To do:
Retype, word for word, every line of the records below starting at the one that contains "Open the help question mark icon" and ending at the one that contains "Given: Click the 70.00 level on RSI scale"; include both of those lines and nothing more.

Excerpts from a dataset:
□ □ □
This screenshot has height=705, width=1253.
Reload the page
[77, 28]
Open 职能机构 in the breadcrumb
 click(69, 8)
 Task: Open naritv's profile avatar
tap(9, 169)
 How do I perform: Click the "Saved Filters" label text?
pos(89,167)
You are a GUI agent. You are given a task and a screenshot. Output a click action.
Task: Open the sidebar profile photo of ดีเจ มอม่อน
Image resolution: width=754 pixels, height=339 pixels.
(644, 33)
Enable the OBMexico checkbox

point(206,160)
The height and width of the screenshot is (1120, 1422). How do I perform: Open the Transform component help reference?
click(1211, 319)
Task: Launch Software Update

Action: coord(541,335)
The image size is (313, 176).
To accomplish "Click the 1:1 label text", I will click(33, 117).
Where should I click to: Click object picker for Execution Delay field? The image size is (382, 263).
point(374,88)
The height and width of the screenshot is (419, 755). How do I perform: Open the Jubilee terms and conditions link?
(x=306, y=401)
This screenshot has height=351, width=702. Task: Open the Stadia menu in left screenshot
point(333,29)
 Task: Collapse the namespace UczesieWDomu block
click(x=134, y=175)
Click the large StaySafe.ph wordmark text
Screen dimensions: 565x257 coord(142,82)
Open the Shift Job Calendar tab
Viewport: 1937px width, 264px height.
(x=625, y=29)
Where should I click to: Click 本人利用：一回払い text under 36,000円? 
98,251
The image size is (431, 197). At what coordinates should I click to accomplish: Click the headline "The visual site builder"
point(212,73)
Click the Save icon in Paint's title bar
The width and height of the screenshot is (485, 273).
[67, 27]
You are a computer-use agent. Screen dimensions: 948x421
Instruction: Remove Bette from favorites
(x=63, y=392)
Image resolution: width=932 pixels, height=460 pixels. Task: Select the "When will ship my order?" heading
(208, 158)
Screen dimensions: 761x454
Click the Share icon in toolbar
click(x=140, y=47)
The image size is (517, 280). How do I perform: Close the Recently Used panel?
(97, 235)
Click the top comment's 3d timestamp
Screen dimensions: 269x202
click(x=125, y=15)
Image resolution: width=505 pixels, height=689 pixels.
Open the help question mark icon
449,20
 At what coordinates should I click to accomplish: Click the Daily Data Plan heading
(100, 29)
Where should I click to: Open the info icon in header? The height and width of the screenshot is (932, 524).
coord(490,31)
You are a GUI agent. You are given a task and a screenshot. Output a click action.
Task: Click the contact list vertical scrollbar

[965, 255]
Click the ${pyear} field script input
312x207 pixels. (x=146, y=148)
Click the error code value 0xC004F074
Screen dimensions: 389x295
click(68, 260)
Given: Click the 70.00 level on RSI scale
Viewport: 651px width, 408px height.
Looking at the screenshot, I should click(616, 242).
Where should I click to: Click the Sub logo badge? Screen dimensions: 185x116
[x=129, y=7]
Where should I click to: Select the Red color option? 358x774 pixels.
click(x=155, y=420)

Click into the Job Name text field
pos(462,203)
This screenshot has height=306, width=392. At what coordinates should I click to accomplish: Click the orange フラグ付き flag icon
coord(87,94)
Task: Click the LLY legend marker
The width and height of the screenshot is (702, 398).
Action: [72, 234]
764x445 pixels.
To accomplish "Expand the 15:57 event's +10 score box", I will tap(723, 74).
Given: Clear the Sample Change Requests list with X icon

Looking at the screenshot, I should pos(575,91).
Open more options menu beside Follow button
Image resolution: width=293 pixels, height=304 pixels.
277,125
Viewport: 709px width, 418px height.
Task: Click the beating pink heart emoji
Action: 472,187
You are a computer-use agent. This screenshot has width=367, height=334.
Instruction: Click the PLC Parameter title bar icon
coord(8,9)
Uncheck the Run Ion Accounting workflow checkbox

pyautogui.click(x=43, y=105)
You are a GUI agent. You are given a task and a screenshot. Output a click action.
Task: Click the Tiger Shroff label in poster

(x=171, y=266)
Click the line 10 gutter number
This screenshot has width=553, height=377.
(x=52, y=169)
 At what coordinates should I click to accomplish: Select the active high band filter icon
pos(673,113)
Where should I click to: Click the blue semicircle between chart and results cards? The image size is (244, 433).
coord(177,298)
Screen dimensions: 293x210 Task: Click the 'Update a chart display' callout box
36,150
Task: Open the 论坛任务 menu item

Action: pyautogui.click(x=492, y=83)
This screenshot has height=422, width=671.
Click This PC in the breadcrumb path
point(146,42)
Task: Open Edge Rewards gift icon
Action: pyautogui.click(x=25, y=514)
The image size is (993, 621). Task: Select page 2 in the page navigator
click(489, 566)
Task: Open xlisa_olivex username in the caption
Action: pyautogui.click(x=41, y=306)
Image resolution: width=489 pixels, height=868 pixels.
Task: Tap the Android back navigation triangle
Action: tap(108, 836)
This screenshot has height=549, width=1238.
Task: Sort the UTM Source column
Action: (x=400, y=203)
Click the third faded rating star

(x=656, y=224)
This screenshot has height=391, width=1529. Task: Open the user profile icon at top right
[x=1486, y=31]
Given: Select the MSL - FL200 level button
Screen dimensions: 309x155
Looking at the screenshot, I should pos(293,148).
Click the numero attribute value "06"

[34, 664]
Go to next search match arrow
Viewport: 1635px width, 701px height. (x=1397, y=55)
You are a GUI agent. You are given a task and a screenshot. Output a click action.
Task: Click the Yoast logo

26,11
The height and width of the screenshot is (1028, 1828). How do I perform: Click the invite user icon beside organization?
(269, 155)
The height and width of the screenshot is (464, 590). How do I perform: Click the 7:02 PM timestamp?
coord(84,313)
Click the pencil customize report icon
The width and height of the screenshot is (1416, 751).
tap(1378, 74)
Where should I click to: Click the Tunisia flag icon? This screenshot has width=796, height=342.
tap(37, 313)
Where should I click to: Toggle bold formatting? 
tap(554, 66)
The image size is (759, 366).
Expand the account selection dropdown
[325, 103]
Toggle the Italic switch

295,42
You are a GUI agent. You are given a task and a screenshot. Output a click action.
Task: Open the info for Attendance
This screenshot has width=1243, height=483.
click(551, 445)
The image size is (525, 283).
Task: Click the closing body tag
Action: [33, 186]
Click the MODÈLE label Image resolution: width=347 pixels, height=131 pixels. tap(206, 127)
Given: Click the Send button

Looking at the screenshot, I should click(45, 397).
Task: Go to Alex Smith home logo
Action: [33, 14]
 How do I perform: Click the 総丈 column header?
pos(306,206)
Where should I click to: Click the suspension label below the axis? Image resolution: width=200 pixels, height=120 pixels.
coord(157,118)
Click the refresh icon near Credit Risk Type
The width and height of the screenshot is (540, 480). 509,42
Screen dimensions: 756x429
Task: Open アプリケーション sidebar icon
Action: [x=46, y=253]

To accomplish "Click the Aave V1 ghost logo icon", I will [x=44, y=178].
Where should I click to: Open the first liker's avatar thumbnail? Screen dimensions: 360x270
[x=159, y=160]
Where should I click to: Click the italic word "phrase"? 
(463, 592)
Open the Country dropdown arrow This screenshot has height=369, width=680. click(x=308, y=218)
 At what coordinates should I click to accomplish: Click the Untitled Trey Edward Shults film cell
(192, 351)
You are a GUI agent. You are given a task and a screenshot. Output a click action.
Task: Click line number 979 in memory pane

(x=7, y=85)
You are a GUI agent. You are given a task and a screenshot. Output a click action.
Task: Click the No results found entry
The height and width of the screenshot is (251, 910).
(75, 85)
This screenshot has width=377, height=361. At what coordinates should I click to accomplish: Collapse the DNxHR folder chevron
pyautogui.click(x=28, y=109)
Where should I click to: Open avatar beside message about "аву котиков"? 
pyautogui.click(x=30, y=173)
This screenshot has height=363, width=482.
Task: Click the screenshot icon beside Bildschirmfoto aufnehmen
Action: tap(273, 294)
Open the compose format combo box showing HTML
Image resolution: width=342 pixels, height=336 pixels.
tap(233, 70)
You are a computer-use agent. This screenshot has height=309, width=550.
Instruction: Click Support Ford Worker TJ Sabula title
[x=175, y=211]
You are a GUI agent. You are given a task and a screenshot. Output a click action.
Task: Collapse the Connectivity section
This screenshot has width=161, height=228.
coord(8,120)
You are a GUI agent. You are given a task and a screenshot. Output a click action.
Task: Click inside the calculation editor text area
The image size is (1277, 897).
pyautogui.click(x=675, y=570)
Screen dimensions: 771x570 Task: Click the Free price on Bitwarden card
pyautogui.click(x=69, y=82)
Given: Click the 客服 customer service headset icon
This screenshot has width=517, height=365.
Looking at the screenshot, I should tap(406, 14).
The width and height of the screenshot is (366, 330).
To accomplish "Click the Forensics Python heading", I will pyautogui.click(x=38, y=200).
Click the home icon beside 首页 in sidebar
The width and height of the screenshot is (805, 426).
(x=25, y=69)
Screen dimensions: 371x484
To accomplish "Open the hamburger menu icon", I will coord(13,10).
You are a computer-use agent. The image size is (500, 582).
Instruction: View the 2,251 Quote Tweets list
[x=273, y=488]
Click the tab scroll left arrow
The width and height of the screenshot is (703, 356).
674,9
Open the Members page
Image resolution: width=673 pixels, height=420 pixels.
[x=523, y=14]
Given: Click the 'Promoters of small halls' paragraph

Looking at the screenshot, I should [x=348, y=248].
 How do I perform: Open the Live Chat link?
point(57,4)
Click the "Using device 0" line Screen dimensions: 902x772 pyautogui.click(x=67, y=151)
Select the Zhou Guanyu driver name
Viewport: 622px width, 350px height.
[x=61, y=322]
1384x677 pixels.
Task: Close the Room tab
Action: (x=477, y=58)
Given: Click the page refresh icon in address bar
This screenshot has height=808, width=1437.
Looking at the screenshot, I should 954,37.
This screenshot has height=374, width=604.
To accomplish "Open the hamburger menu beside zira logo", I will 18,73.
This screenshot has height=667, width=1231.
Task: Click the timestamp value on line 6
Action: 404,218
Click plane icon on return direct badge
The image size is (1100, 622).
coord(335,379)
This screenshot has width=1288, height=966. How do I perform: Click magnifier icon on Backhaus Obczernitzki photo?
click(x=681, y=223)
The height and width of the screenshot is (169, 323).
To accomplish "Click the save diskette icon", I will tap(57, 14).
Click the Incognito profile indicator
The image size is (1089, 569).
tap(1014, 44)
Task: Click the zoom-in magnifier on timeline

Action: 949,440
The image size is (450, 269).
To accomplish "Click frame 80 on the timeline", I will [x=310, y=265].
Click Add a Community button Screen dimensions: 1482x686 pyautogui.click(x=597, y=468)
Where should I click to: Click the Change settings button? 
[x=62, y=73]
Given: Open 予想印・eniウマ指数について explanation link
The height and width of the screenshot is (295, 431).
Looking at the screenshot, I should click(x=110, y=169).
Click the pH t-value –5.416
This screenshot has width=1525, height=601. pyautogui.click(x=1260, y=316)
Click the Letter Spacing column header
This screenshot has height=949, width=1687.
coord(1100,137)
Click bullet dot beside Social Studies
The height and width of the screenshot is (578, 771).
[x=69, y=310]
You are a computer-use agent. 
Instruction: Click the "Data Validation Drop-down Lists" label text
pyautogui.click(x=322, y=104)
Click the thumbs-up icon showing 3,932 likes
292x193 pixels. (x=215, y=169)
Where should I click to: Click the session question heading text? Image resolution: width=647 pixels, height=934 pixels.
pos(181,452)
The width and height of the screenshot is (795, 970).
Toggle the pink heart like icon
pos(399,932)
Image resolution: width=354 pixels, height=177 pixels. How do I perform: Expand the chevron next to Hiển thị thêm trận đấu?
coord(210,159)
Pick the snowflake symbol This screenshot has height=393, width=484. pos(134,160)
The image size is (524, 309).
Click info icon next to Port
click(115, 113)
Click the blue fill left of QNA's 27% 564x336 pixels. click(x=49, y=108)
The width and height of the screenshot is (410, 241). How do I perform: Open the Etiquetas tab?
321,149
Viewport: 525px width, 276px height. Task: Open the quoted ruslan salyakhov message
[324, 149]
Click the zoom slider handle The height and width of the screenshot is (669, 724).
□ □ □
Answer to this problem:
Open the help question mark icon
449,20
 At what coordinates should I click to accomplish: Click the Daily Data Plan heading
(100, 29)
Where should I click to: Open the info icon in header? The height and width of the screenshot is (932, 524).
coord(490,31)
You are a GUI agent. You are given a task and a screenshot. Output a click action.
Task: Click the contact list vertical scrollbar

[965, 255]
Click the ${pyear} field script input
312x207 pixels. (x=146, y=148)
Click the error code value 0xC004F074
Screen dimensions: 389x295
click(68, 260)
Given: Click the 70.00 level on RSI scale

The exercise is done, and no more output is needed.